--- Material supplied Enclosed Below ---

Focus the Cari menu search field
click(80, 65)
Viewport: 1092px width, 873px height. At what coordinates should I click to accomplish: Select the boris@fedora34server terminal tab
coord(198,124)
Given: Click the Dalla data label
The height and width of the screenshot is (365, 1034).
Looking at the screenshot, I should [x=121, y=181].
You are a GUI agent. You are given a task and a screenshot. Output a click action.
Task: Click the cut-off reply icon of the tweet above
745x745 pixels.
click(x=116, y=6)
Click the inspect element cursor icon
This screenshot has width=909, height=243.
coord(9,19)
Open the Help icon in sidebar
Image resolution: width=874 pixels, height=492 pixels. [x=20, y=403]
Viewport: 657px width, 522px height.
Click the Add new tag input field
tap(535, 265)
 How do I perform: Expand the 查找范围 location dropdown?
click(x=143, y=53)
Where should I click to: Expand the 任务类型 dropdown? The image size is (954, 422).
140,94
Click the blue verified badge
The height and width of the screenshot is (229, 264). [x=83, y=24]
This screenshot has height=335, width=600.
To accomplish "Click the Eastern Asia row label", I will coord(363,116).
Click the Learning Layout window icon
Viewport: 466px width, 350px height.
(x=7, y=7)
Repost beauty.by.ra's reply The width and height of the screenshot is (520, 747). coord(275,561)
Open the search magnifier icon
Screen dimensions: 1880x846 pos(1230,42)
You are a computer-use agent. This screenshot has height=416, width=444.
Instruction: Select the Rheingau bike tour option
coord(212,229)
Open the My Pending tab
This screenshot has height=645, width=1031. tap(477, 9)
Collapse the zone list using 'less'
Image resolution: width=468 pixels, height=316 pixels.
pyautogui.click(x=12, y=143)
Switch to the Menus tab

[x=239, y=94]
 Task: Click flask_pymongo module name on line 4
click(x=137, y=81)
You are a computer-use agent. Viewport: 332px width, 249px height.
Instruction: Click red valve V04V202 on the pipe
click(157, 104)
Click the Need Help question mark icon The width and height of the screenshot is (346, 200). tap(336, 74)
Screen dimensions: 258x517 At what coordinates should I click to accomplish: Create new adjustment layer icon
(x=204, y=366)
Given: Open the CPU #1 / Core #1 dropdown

--- End of Enclosed Material supplied ---

▸ **Problem to solve**: Transcribe the data above in its entirety, exactly.

▸ **Your solution**:
Focus the Cari menu search field
click(80, 65)
Viewport: 1092px width, 873px height. At what coordinates should I click to accomplish: Select the boris@fedora34server terminal tab
coord(198,124)
Given: Click the Dalla data label
The height and width of the screenshot is (365, 1034).
Looking at the screenshot, I should [x=121, y=181].
You are a GUI agent. You are given a task and a screenshot. Output a click action.
Task: Click the cut-off reply icon of the tweet above
745x745 pixels.
click(x=116, y=6)
Click the inspect element cursor icon
This screenshot has width=909, height=243.
coord(9,19)
Open the Help icon in sidebar
Image resolution: width=874 pixels, height=492 pixels. [x=20, y=403]
Viewport: 657px width, 522px height.
Click the Add new tag input field
tap(535, 265)
 How do I perform: Expand the 查找范围 location dropdown?
click(x=143, y=53)
Where should I click to: Expand the 任务类型 dropdown? The image size is (954, 422).
140,94
Click the blue verified badge
The height and width of the screenshot is (229, 264). [x=83, y=24]
This screenshot has height=335, width=600.
To accomplish "Click the Eastern Asia row label", I will coord(363,116).
Click the Learning Layout window icon
Viewport: 466px width, 350px height.
(x=7, y=7)
Repost beauty.by.ra's reply The width and height of the screenshot is (520, 747). coord(275,561)
Open the search magnifier icon
Screen dimensions: 1880x846 pos(1230,42)
You are a computer-use agent. This screenshot has height=416, width=444.
Instruction: Select the Rheingau bike tour option
coord(212,229)
Open the My Pending tab
This screenshot has height=645, width=1031. tap(477, 9)
Collapse the zone list using 'less'
Image resolution: width=468 pixels, height=316 pixels.
pyautogui.click(x=12, y=143)
Switch to the Menus tab

[x=239, y=94]
 Task: Click flask_pymongo module name on line 4
click(x=137, y=81)
You are a computer-use agent. Viewport: 332px width, 249px height.
Instruction: Click red valve V04V202 on the pipe
click(157, 104)
Click the Need Help question mark icon The width and height of the screenshot is (346, 200). tap(336, 74)
Screen dimensions: 258x517 At what coordinates should I click to accomplish: Create new adjustment layer icon
(x=204, y=366)
Given: Open the CPU #1 / Core #1 dropdown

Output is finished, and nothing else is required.